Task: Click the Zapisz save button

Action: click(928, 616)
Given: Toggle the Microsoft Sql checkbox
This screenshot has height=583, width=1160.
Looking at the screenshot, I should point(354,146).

::::

Problem to work on » Word for word, copy the material above.

Written answer »
Task: Click the Zapisz save button

Action: click(928, 616)
Given: Toggle the Microsoft Sql checkbox
This screenshot has height=583, width=1160.
Looking at the screenshot, I should point(354,146).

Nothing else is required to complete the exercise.